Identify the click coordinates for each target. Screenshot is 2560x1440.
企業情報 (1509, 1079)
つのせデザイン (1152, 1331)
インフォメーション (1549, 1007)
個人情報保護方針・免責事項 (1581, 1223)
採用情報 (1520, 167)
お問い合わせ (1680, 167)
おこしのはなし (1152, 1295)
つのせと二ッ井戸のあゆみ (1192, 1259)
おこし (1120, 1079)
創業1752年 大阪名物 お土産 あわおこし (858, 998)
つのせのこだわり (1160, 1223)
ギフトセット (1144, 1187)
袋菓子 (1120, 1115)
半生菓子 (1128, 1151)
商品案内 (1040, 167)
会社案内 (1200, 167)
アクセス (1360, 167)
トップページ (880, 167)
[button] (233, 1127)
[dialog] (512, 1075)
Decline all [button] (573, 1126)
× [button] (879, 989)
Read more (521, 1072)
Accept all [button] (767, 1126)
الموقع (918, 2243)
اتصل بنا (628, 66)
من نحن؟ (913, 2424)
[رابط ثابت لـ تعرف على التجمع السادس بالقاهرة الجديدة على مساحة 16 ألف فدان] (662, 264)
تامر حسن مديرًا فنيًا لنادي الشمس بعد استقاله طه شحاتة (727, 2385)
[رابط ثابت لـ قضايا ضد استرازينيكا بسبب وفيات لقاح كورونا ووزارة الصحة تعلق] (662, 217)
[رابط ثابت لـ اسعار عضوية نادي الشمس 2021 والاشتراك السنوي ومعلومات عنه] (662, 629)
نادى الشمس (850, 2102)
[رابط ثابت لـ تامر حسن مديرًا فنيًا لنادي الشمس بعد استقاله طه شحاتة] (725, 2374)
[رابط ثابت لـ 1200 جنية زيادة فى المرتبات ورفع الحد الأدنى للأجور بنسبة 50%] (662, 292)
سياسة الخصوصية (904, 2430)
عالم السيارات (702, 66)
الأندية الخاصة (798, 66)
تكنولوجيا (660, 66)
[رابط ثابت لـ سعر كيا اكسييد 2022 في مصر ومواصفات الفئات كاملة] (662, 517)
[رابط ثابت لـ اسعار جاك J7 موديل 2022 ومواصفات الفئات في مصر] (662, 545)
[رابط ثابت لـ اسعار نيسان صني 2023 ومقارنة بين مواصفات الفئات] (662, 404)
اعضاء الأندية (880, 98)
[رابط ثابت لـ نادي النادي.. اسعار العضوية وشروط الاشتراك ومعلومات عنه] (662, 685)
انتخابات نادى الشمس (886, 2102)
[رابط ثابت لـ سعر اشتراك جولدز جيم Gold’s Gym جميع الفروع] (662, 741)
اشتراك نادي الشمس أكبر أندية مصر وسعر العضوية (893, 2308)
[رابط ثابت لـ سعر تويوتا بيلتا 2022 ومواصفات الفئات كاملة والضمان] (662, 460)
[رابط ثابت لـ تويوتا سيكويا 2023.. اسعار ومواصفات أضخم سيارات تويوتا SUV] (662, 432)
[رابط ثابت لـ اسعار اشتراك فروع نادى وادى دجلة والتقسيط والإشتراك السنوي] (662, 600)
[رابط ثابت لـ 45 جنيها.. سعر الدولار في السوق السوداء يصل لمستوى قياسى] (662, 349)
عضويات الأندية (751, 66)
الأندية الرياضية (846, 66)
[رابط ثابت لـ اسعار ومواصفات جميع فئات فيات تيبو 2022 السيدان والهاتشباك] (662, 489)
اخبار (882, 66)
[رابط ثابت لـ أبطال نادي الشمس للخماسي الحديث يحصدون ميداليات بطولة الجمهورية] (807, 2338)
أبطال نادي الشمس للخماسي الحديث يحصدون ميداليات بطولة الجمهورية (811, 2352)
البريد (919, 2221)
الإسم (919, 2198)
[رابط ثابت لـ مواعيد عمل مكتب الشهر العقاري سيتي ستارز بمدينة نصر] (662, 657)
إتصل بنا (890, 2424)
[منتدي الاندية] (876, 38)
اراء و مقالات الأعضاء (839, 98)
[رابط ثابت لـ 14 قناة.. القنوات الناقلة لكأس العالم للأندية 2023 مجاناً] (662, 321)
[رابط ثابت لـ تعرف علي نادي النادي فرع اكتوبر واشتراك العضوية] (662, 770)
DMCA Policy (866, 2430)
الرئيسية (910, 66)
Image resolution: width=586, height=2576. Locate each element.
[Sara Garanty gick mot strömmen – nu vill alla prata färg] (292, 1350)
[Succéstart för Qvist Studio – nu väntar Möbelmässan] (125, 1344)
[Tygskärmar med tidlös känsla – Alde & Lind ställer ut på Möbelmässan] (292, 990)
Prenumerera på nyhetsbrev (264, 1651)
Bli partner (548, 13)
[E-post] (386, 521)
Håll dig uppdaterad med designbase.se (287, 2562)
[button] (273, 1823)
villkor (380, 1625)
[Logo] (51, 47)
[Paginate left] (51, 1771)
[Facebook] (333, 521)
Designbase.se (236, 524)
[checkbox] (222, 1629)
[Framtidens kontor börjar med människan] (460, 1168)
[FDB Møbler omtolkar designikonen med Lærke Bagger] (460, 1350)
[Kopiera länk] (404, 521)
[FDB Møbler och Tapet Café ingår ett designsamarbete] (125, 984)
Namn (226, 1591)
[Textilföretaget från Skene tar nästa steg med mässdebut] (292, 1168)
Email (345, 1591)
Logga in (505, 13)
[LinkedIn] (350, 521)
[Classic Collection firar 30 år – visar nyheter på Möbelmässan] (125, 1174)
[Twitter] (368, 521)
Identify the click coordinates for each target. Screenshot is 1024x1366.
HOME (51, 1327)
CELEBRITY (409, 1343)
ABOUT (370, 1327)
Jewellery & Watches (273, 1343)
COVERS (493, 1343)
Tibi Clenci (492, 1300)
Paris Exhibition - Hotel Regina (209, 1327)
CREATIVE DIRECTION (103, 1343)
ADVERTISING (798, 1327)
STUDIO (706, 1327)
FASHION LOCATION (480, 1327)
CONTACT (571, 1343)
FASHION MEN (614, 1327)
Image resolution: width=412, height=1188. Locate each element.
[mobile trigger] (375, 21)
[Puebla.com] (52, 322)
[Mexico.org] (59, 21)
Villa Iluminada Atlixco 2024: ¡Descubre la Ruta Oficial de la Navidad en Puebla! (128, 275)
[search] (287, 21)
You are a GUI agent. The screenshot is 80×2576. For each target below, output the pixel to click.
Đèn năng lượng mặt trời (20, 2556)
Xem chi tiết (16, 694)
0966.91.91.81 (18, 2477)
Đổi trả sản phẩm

◆ **What you are asked to do**
What belongs in the answer is each line of the listing that contains the word "النادي".

◆ **Your solution**
[رابط ثابت لـ نادي النادي.. اسعار العضوية وشروط الاشتراك ومعلومات عنه] (662, 685)
[رابط ثابت لـ تعرف علي نادي النادي فرع اكتوبر واشتراك العضوية] (662, 770)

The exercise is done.